Objeto Gritante .

Objeto Gritante - Mauricio de Oliveira & Siameses


Dia: 29/05
Hora: 18h
Local: Teatro de Dança - SP
Duração: 1h



   A minha escolha da data para ver o espetáculo dos Siameses, com coreografia de Maurício de Oliveira, me remete a tristes pensamentos sobre a dança no Brasil. O “fim” do Teatro de Dança em São Paulo representa mais que uma perda de espaço cênico para a dança, mas uma falta de respeito a quem leva a arte como escolha de vida e que leva a prática de alertar, divertir e refletir o eu-interior verdadeiramente a sério.
   O espetáculo, com um cenário simples mas com uma riqueza imensa de detalhes, com objetos cênicos esculturados em espuma, assim como as máscaras usadas, de responsabilidade criativa do artista plástico Duda Paiva, com bailarinos com extrema capacidade técnica e interpretativa, e com um trabalho de voz e teatro, confirmou as expectativas como o último trabalho a ser apresentado no Teatro de Dança. 
   Todo o trabalho tinha uma movimentação forte, ora lenta, ora rápida, mas sempre muito articulada. Era impossível não reparar nos músculos dos intérpretes trabalhando em cada movimentação. Além da dança, o espetáculo tem texto livremente adaptado do livro Carta Para Atores, do francês Valère Novarina e um dos destaques é o trabalho de voz do bailarino entrando com as máscaras de espuma no palco, inventando diversas personalidades e interpretando de forma belíssima cada uma delas.

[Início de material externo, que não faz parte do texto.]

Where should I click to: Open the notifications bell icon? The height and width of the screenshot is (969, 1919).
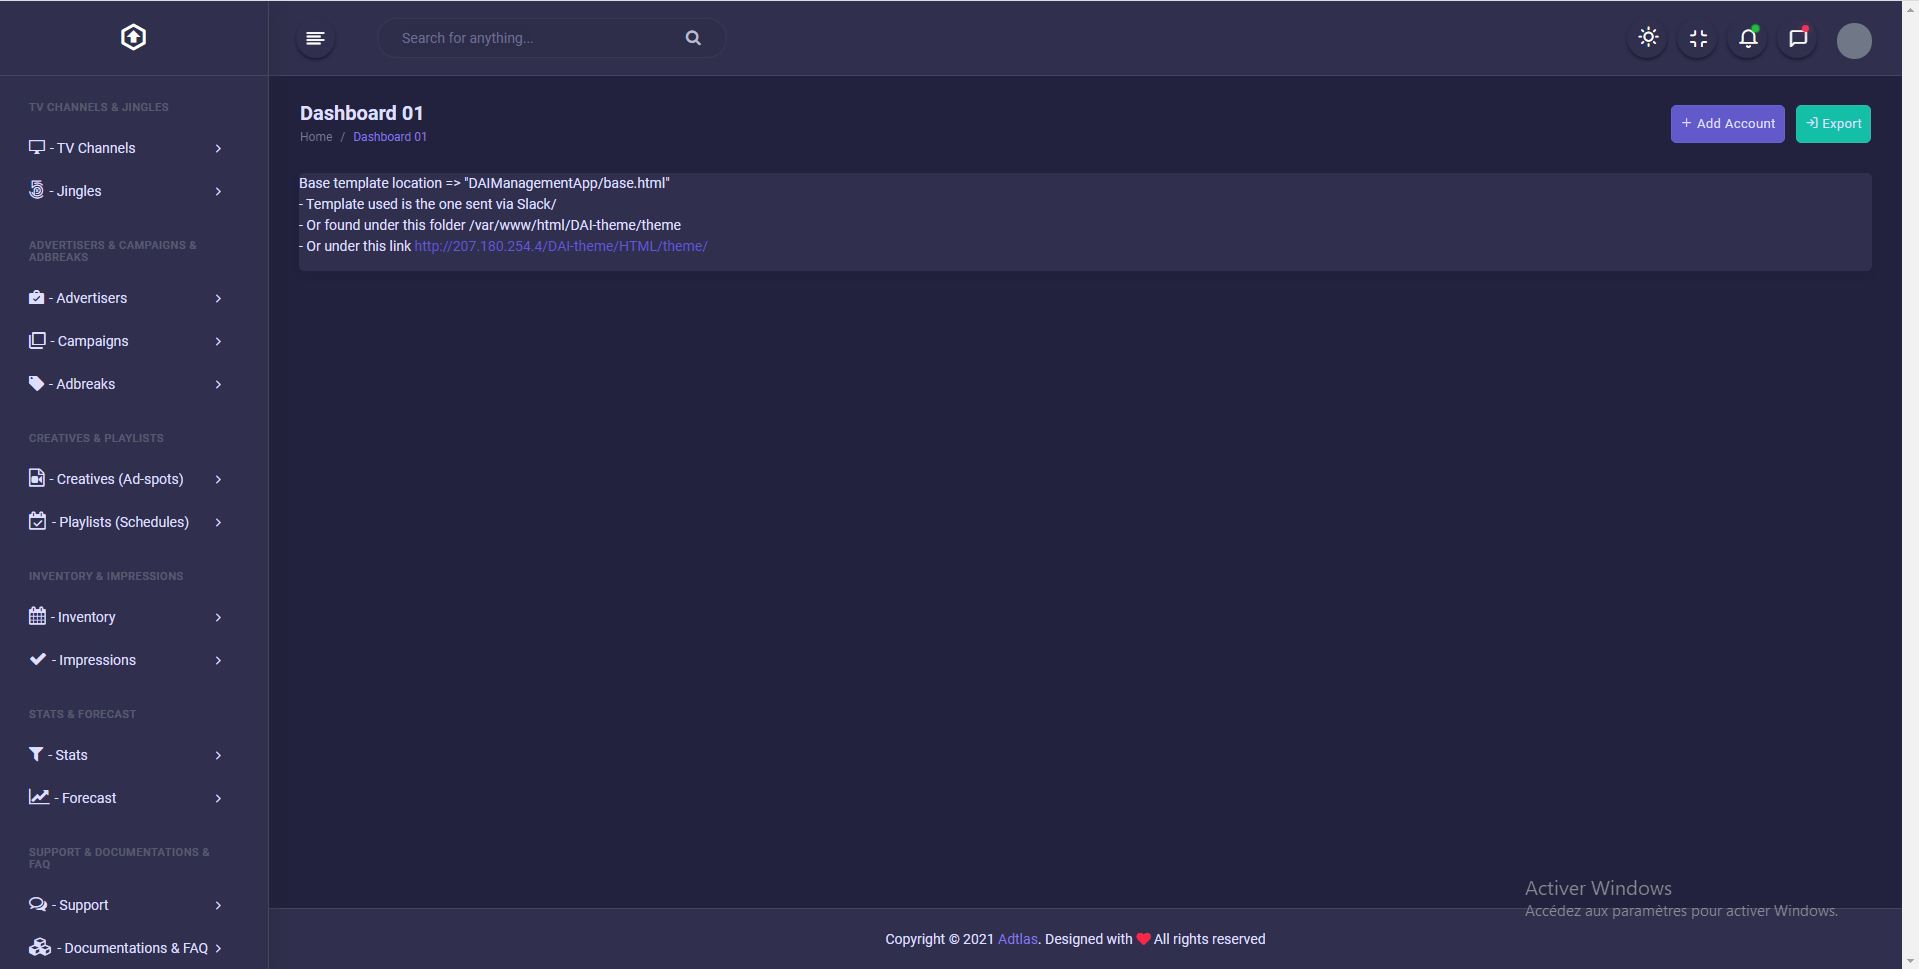click(x=1747, y=39)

   Os dois intérpretes eram masculinos, contrariando o programa entregue, pois o trabalho originalmente foi concebido para a bailarina Marina Salgado que se machucou e teve de ser operada. Então, Ditto Leite assumiu o posto e atuou ao lado de Maurício de Oliveira, e de forma espetacular.
   As músicas do espetáculo são todas líricas e muito calmas, o que chega a criar um certo desespero (em mim, particularmente), pois os bailarinos se movem tão lentamente e precisamente que parece interminável, e apesar de parecerem leves, a força necessária para realizar os movimentos que fazem nessa velocidade é extrema.
  O espetáculo é uma reflexão sobre as máscaras sociais e como nós nos utilizamos dessas máscaras para se adaptar a sociedade, o que eu particularmente entendo como "falsidade momentânea", o que é preciso para se encaixar naquele padrão naquele determinado momento. Mas também traz a questão do artista, da função do artista em cena, dessa necessidade de transparecer os sentimentos diariamente de nos desvendarmos, de cifrar e decifrar o nosso ser em nome de uma transparência. E as perguntas que ficam em tudo isso é: para quê? para quem? para onde? qual a necessidade de se movimentar em nome dessa transparência?
   Ao fim do espetáculo o intérprete e criador, Mauricio de Oliveira, disse algumas palavras sobre a tristeza de ver mais um espaço da dança ser levado embora, e sobre a esperança de melhores verbas e condições para cias pequenas e que trabalham a um tempo nesse ramo, geralmente esquecidas pelo governo. Foi emocionante para alguém que decide viver a vida dessa arte de se mover, e que ve um espaço que era "meu", um espaço "nosso" ser retirado sem troca, reforma ou mesmo contradição.